**Source passage**
════════════════

Refining a search
After
you enter all the search criteria and click Save, Exchange stores the
criteria as search metadata in the Discovery folder (Figure 8) of the search arbitration mailbox (SystemMailbox{e0dc1c29-89c3-4034-b678-e6c29d823ed9}).
Exchange then generates an initial estimate of results based on the
query specified in the search. The idea is that you immediately see how
effective the search criteria are in terms of identifying information
across the set of selected mailboxes. A good search locates the right
information and only that information. Conversely, a bad search casts
its net far too broadly and finds information that is not required for
discovery. Remember that someone eventually must go through all the
items recovered by a search and that this process grows increasingly
expensive as the number of items to be reviewed grows. In addition,
although computers accept heavy workloads, setting a task that will
retrieve tens of thousands of items from Mailbox servers across the
organization and result in several gigabytes of data transferred to the
target discovery mailbox is not something that you really want to do
without thinking. It is much better to have a focused search that
delivers exactly the right information in the right quantity, which is
the goal that search estimates and reviews help you achieve.
To
return to the current search, the metadata that describe the search
parameters to Exchange can be fetched and examined by running the
Get-MailboxSearch cmdlet. For example:
Get-MailboxSearch –Identity 'Patent Hold – Tailspin Project' | Format-List
Among the interesting properties that can be found in the output are:
SourceMailboxes and Source. These properties list the source mailboxes for the search.
TargetMailbox. Eventually,
when you have refined the search and are ready to copy items, this
property holds the name of the discovery mailbox in which Exchange will
store the items retrieved from user mailboxes.
SearchQuery. This is the query used for the search in KQL syntax.
Senders and Recipients. If
the search criteria include checking for items sent by or received by
specific users, their email addresses are listed in these properties.
MessageTypes. If
blank, this property means that all types of items held in the source
mailboxes should be searched. Otherwise, it contains the exact types to
be searched.
SearchDumpster. For
a search to be complete, it should search the Recoverable Items folder
to check whether any deleted items match the search criteria, so this
flag is usually set to $True. You can avoid searching the Recoverable
Items folder by setting the flag to $False, but this has to be done
through EMS because searches initiated from EAC always include
Recoverable Items.
IncludeUnsearchableItems. This
is usually set to $False, meaning that the initial search performed to
generate an estimate ignores any items Search Foundation is unable to
index such as S/MIME protected messages.
IncludeKeywordStatistics. This
is usually set to $True, meaning that Exchange should return keyword
statistics for the search. The TotalKeywords property contains the
number of keywords by the search.
ExcludeDuplicateMessages. This
is usually set to $False when generating an estimate to understand
exactly how many items might be found. When you are ready to retrieve
items, it’s possible to set this flag to $True so that Exchange
de-duplicates found items.
Status. After
a search is created and a first estimate is made, the value should be
Estimate Succeeded, indicating that Exchange ran the search
successfully and generated an estimate of the items in the source
mailboxes that meet the search criteria. You also see a numeric value
for the total number of source mailboxes (NumberMailboxesToSearch) and
another numeric value for the total number of items found
(ResultNumberEstimate). The exact number won’t be known until you
retrieve items and store them in the search mailbox, but the estimate
is usually accurate. In addition, you see a value returned as an
estimate of the size of the found items (ResultSizeEstimate).

════════════════

**Entries supplied**
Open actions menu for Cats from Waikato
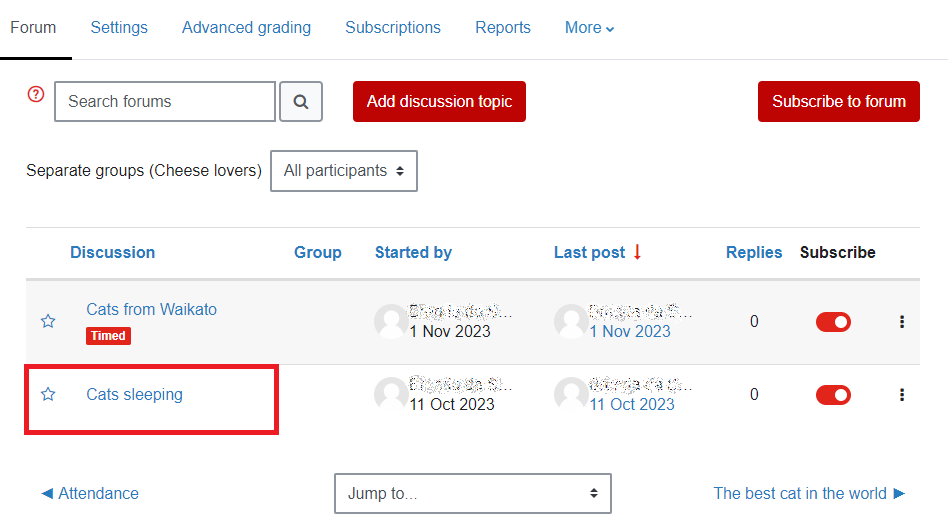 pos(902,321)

════════════════

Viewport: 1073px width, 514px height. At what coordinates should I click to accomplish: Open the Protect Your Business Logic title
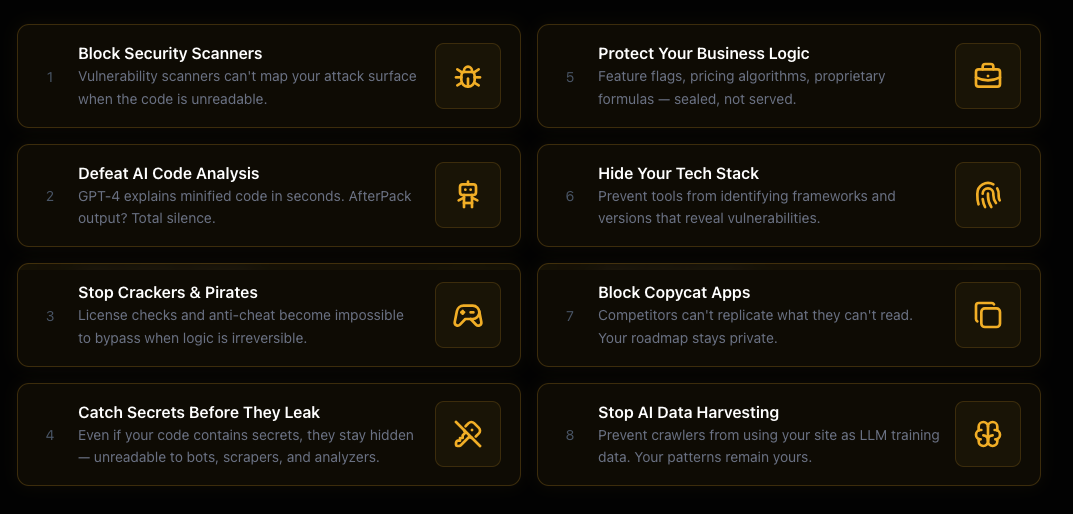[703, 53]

════════════════

**Given request A**
Please rework the Exchange search passage from "IncludeUnsearchableItems. This" up to and including "de-duplicates found items.", swapping "Search Foundation" for "the indexing service".
**Given request B**
Carry the passage on Exchange mailbox searches forward from its final sentence.

**Output A**
IncludeUnsearchableItems. This
is usually set to $False, meaning that the initial search performed to
generate an estimate ignores any items the indexing service is unable to
index such as S/MIME protected messages.
IncludeKeywordStatistics. This
is usually set to $True, meaning that Exchange should return keyword
statistics for the search. The TotalKeywords property contains the
number of keywords by the search.
ExcludeDuplicateMessages. This
is usually set to $False when generating an estimate to understand
exactly how many items might be found. When you are ready to retrieve
items, it’s possible to set this flag to $True so that Exchange
de-duplicates found items.

**Output B**
PreviewResultsLink. This
property contains a URL to enable the investigator to view the search
results by presenting an interface similar to Outlook Web App to the
items in the source mailboxes. Reviewing items in this manner is an
excellent way for an investigator to determine whether the search is
successful or needs to be refined.
InPlaceHoldEnabled. If
set to $True, an in-place hold is present. The InPlaceHoldIdentity
property provides a link to the hold that is written into the source
mailboxes to provide a connection to the search.
Equipped
with knowledge about the initial estimate for a search, you can think
about how the search might be refined. Perhaps the criteria expressed
in the query are not quite good enough and need another keyword, or
perhaps the association between the keywords needs to be tweaked in
some way. Maybe you missed some mailboxes and need to add them to the
source list. And what about unsearchable items? Are they likely to be a
problem?
In
most cases, an investigator refines a search by trying different
combinations of keywords until he is satisfied that the search will
uncover a reasonable (or expected) volume of information. After each
change is made to the search parameters, you can use Estimate Search
Results (Figure 9)
to assess how effective the search is. When an estimate is requested,
Exchange queues the search for processing. Depending on the size of the
organization and the scope of the search, the new estimate might be
available in a matter of minutes or take a little longer. Eventually,
the search estimate completes, and its metadata is updated so EAC can
display new information about keyword statistics (visible in the
details pane shown in the bottom right of Figure 9).
When
the investigator is satisfied that the search query is generating
results in the general area of the desired set, he can use human
intelligence to validate the effectiveness of the query by selecting
Preview Search Results. From the discussion about search properties,
you know that the metadata stores a URL that generates an interface
similar to Outlook Web App to display the items the search identified.
The URL will look something like this:
https://exserver2.contoso.com/owa/default.aspx?cmd=contents&module=discovery&discoveryid=Patent%20hold%20-%20Tailspin%20project.
Clicking Preview Search Estimates displays a new tab in the browser, shown in Figure 10.
The intention behind previewing is simply enabling an investigator to
see the actual content of items identified by the search rather than
allowing her full Outlook Web App functionality. You cannot, for
instance, find an item of interest and email it to another user when
previewing search results. Cut and paste is also disabled in the
viewing pane, so you cannot use that route to save information and
include it in a message, although nothing stops you from taking a
screen shot. An investigator should be able to tell from the items
turned up by a search whether any further refinement is necessary.
Either too much spurious information is being uncovered or too little
information of interest has been found. In either situation, the
preview should give an extremely good hint about what needs to be done
to improve the search to a point at which the investigator can begin
extracting items from user mailboxes and copying them to a discovery
mailbox.
All
searches that EAC launches automatically examine deleted items held in
the Recoverable Items folder. (The SearchDumpster flag is $True.) If
you want, you can exclude deleted items from the search by updating the
flag to $False. However, Recoverable Items is included to ensure that
any items of interest are captured even if a user has attempted to
remove all traces of their existence. If an item is found in
Recoverable Items, it is shown in the Recoverable Items folder within
the user’s primary mailbox or archive when the items are reviewed in
the discovery mailbox.